The Illusion of Powerlessness
The premise is puzzling. The United States underwrites a significant portion of Ukraine’s government budget, provides the overwhelming majority of its intelligence and targeting data, and, as reported, has been deeply integrated into Ukrainian military command structures. By any objective measure, Washington holds the keys to Kiev’s ability to continue fighting. The idea that it “cannot get agreement” from a government it sustains seems, on its face, implausible.
Similarly, the European “mad men” routine—the constant, contradictory flutter of escalatory rhetoric and peace conference plans—appears strategically incoherent. Let’s not forget, European trade deal with Trump this summer—an abject capitulation, masked as compromise—has already laid bare the real nature of this power dynamic. So, why would allies so dependent on US leadership and so vulnerable to conflict spillover persistently engage in destabilizing brinkmanship unless it served a purpose for the principal actor?

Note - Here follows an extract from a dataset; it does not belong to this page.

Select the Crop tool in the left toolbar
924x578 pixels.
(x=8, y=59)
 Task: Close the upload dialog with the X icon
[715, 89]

The Leverage Deficit: A New American Reality
To understand the performance, one must first acknowledge the US’s unique and weakened position. Historically, American negotiations with adversaries—from North Vietnam to the Taliban—were conducted from a position of significant, if not decisive, leverage. The US could escalate militarily, as with the bombing of North Vietnam, or wield overwhelming force, as with secret nuclear threats during the Korean War. Its status as the most powerful co-belligerent gave it cards to play.
In Ukraine, that leverage has evaporated. Ukraine is critically exhausted, facing severe manpower and materiel shortages. Russia holds the initiative on the battlefield. The US’s threat of unilateral military escalation is muted by the existential risk of nuclear confrontation—not to mention the logistical incapability of delivering a decisive force to Eastern Europe. The direct tools of coercion are simply absent. Washington cannot bomb Moscow into submission. It cannot credibly threaten to win the war for Ukraine on the ground.

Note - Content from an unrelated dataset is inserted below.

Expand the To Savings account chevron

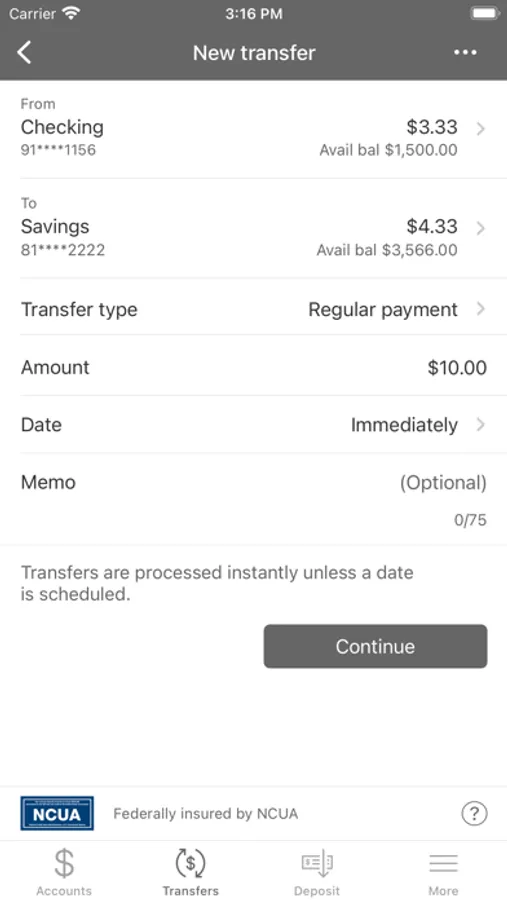[481, 228]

Thus, the US is left with a complex, contradictory set of objectives: it must negotiate from a position of weakness to secure at least a survivable Ukrainian rump state, while also preserving the long-term mechanisms of confrontation. The ideal outcome from a strategic perspective would be a frozen conflict—a ceasefire that halts Russian advances, maintains the pipeline of military sales and aid, and keeps the war on a low simmer, ready to be reheated at a geopolitically convenient time.
The Theatre of Negotiation
With no strong cards, the US and its allies appear to be acting out a play designed to manufacture leverage.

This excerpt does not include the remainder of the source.